The performances capture the manic quality of the Don Juan
rip-off – at least as well on John Eliot Gardiner’s recording
of the Gluck ballet - a strongly recommended super-bargain CD,
now on Warner Apex 8573 89233-2. They cope with the dance rhythms
in the rest of the piece very well. Lest it be thought that
Gluck had reason to complain, the booklet notes that Gluck ‘borrowed’
the finale of the Sammartini Overture for his serenade La
Contesa dei Numi – no copyright laws in those days!
Haydn acknowledged his
debt to the Sammartini work on this disc when, some twenty years
later, he adopted its style in his so-called Sturm und Drang
symphonies. The motivation for the Sturm und Drang style
is usually ascribed to Goethe’s die Leiden des jungen Werthers (The Sorrows of Young
Werther) but here we have a clear and acknowledged musical
antecedent. As in the Boccherini work, Europa Galante revel
in the sheer energy of this piece.
Even Adelaïde de Place’s
informative notes, well translated by Hugh Graham, do not make
much claim for Monza (“Dash, grace and spirit,
as well as an easy flow of melody, are [his] hallmarks”) or
Demachi (“his talent for melody … imagination and sensibility,
with lithe and lively writing”). Europa Galante almost match
Beecham’s skill, however, in making good second-rate music sound
well worth hearing. She ends by saying that the Demachi “is
sure to be a pleasurable discovery” and that is certainly true
of the CD as a whole. One French reviewer has gone so far as
to assert that Le campane di Roma merits as much attention
as the works of Cannabich and Stamitz; I certainly wouldn’t
go so far as to rank him with either Carl or Johann Stamič
– it’s not even as good an imitation as can be heard in Purcell’s
‘Bell’ Anthem of the bells which are mentioned in the title.
In fact, none of these
pieces is likely to make it into anyone’s ‘100 essential works’

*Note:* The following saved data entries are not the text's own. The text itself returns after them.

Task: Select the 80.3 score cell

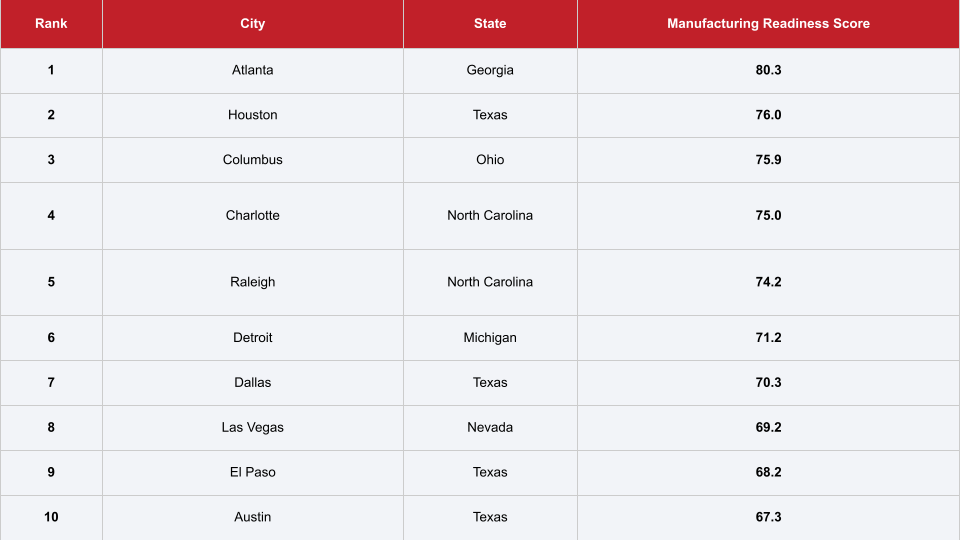Action: (x=768, y=70)
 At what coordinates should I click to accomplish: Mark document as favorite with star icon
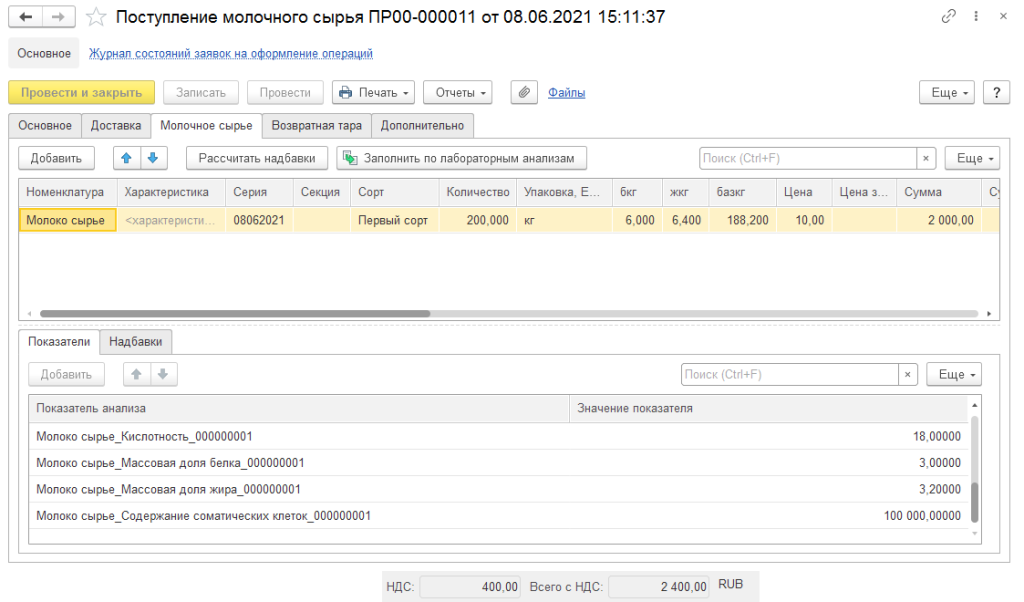(95, 17)
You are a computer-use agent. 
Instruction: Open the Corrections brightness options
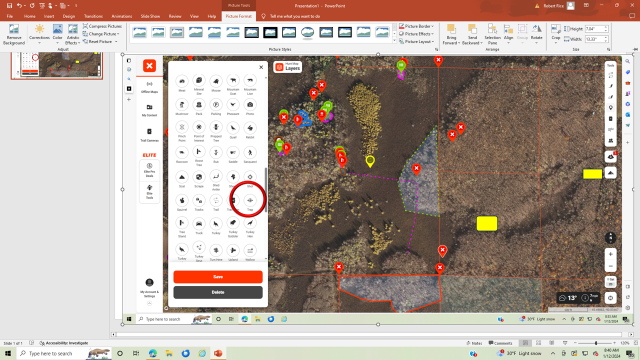click(x=40, y=34)
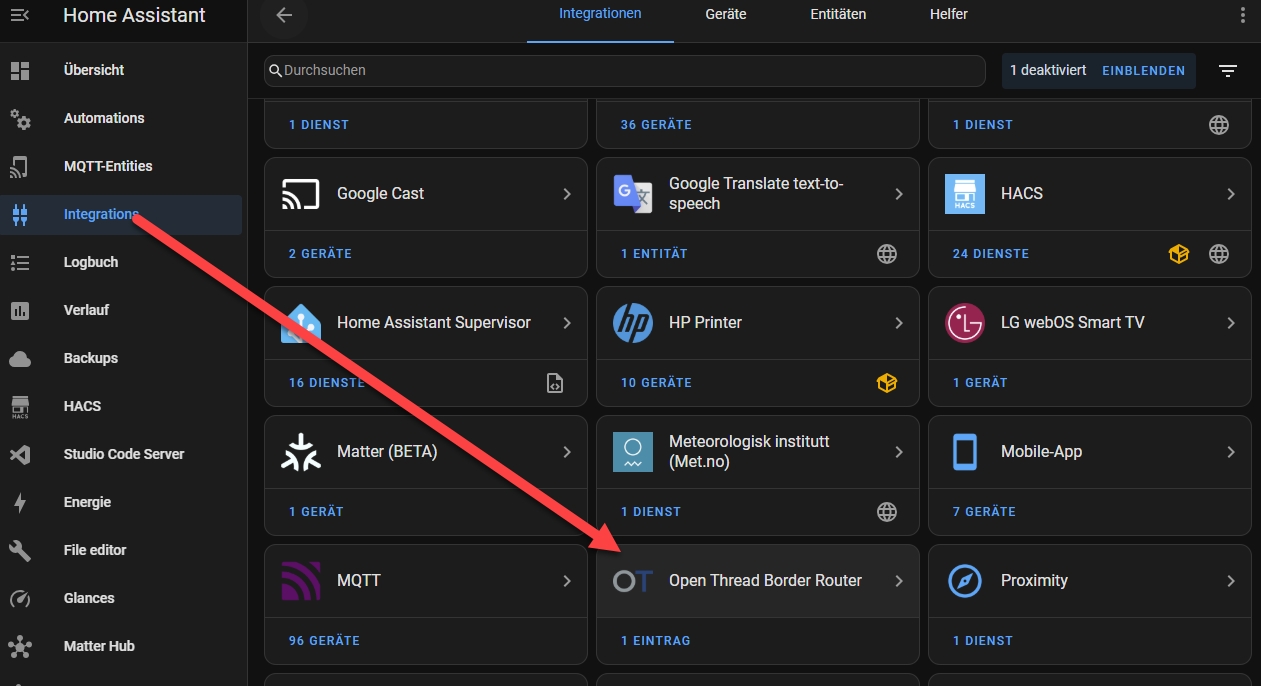
Task: Click the back arrow in header
Action: tap(284, 15)
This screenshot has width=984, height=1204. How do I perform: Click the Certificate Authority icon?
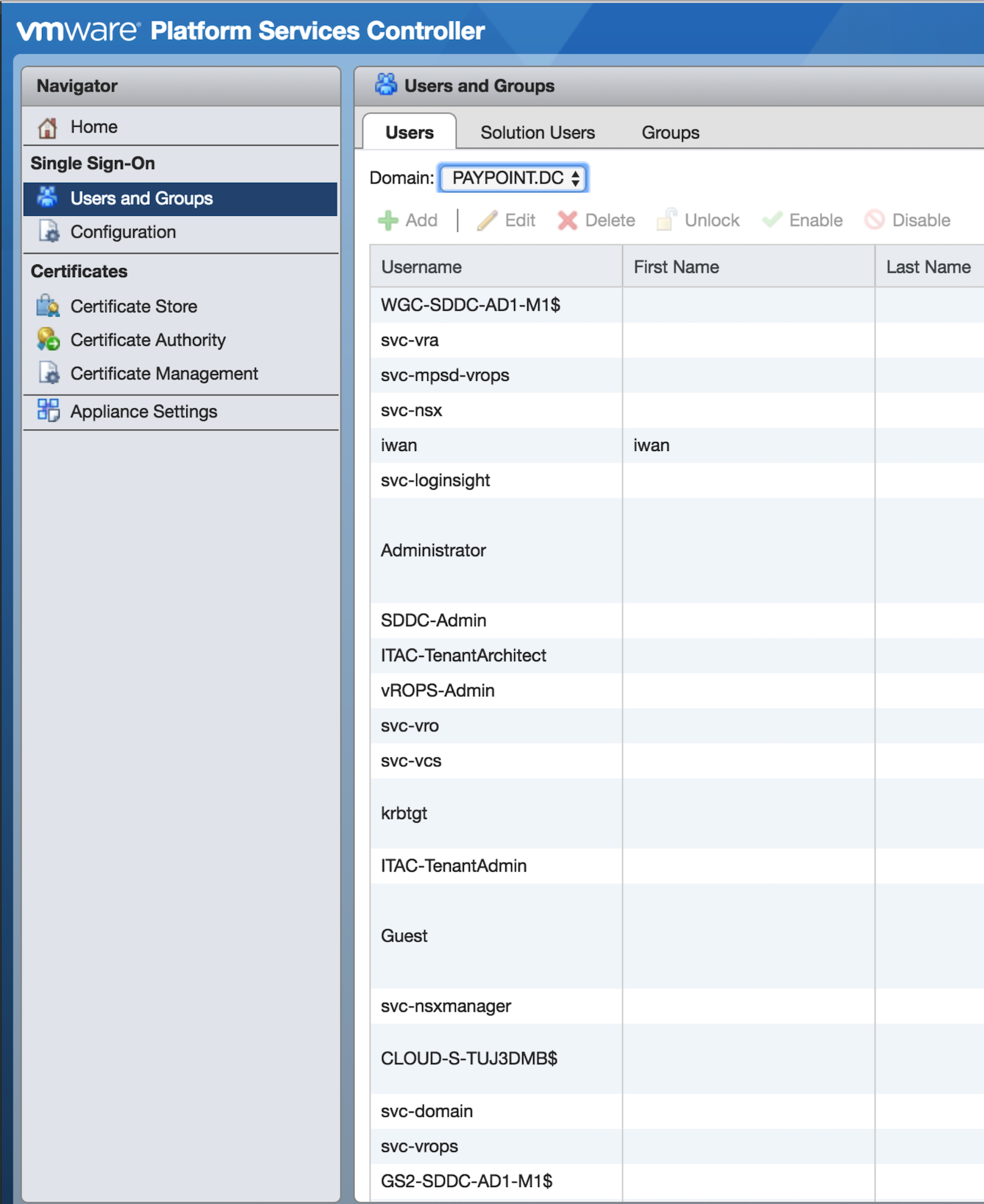[x=48, y=340]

category, but they are all very worthwhile. It’s just that
I am not sure how often I shall want to hear any of them badly
enough to get this CD out once it has been filed in my collection.
Though I have disagreed with the French reviewer about the relative
merits of Demachi and the Stamičs, I concur with his summing-up:
“Un disque non essential, mais réussi” – not an essential disc
but a successful one.
The recording throughout
is excellent, though transferred at a rather high level – not
that there is any distortion, but I found that I had to turn
it down some 2 or 3 dB from my normal level, something which
I seem to be saying more frequently recently. Perhaps modern
digital transfer techniques can stand a bit more oomph.
Two small complaints: 54
minutes is short value these days, even if this had been a reissue.
For a new recording, surely something else could have been found
to round out the time – one of Vivaldi’s Concerti con titoli,
such as his own Tempesta di mare, to match the Monza piece of that name, perhaps,
but then they would have had to change the subtitle of the CD.
And why did they have to choose for the cover a detail from a
painting of a concert in which the participants are so ugly I
thought it must be from one of Hogarth’s satires?